## Objective
Put the records below into a numbered list, one entry per line of text, leaving out blank lines and all pictures.

## Supplied material
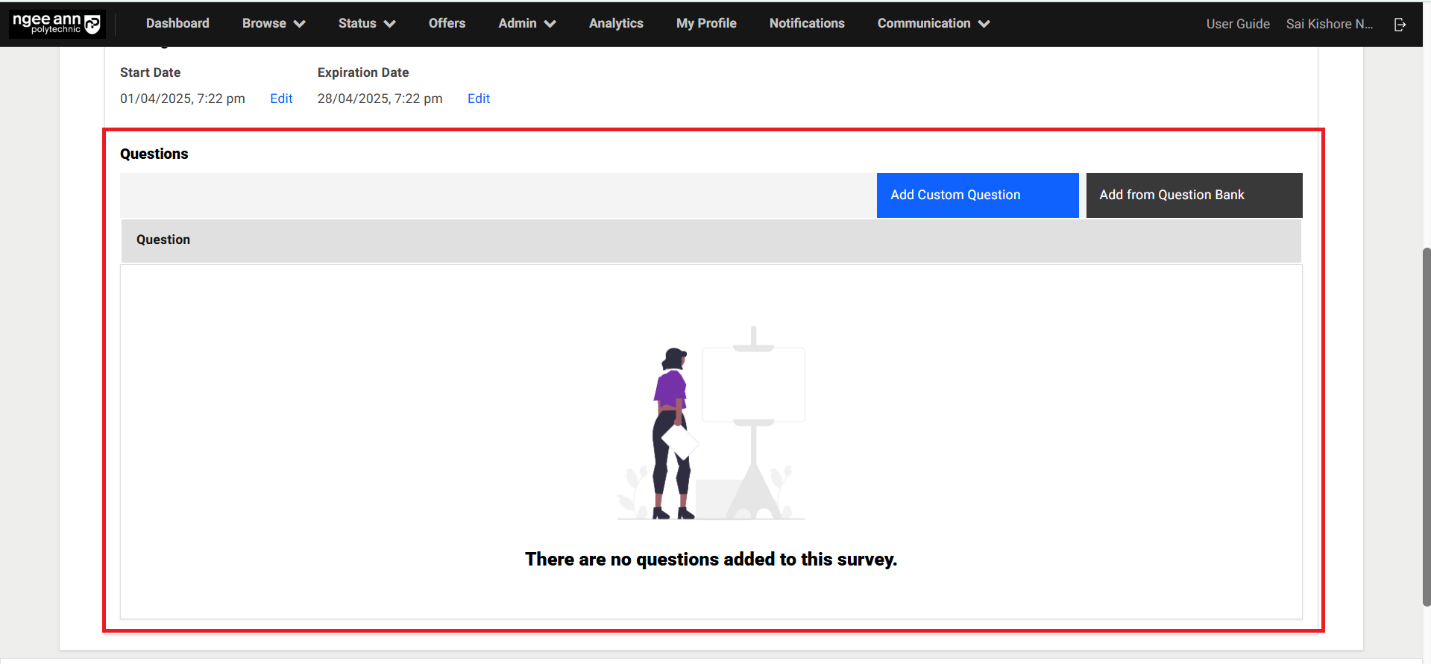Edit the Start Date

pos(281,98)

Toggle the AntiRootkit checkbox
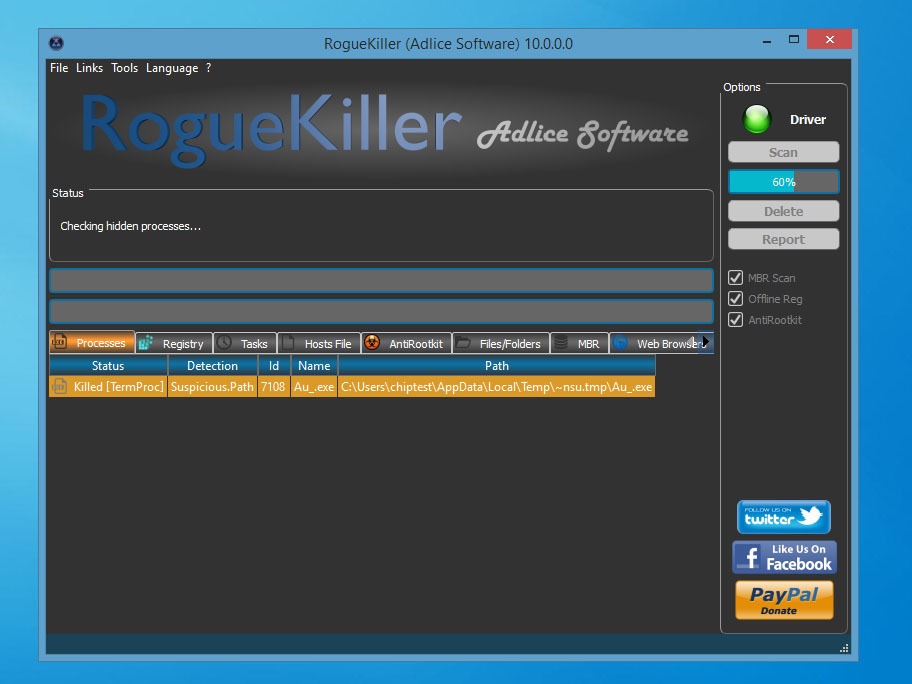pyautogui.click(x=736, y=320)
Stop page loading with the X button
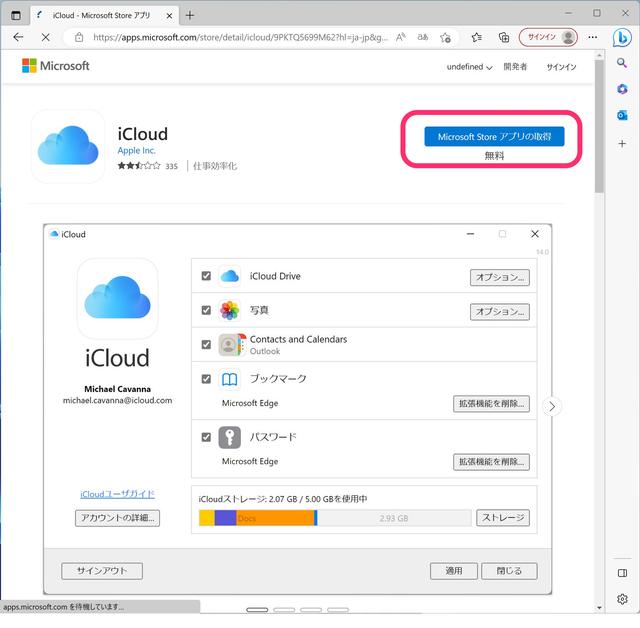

## Answer for this exercise
1. Edit the Start Date
2. pos(281,98)
3. Toggle the AntiRootkit checkbox
4. pyautogui.click(x=736, y=320)
5. Stop page loading with the X button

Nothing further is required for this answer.